→ Exercise directions:
Give as a numbered list, skipping blank lines, the data lines starting at the line that contains "This screenshot has height=782, width=1020." and ending at the last line of the data.

→ Material shown:
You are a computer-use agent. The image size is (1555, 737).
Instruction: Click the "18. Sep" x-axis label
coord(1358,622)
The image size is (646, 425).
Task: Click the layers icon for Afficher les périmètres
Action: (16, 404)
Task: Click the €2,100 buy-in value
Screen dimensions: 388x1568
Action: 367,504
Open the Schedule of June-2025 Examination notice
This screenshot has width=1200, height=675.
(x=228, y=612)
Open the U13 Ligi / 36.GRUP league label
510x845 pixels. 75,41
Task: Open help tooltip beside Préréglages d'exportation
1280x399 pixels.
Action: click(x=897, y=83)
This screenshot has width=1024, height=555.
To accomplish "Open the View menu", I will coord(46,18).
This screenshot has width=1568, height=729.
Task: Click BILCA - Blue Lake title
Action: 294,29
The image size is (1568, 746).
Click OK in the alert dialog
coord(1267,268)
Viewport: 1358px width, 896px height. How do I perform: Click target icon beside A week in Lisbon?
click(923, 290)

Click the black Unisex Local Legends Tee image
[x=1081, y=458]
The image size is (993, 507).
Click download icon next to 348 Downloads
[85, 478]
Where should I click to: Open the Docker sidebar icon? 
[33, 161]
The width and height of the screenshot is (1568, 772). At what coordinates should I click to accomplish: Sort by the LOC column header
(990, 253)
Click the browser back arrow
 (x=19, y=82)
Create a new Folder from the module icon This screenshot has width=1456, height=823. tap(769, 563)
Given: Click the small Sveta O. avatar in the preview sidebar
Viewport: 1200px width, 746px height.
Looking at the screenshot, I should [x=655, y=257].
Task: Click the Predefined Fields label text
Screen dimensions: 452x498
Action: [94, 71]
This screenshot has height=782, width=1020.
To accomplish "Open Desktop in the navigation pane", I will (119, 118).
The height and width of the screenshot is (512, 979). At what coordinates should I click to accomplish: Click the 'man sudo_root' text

→ Output for this task:
1. This screenshot has height=782, width=1020.
2. To accomplish "Open Desktop in the navigation pane", I will (119, 118).
3. The height and width of the screenshot is (512, 979). At what coordinates should I click to accomplish: Click the 'man sudo_root' text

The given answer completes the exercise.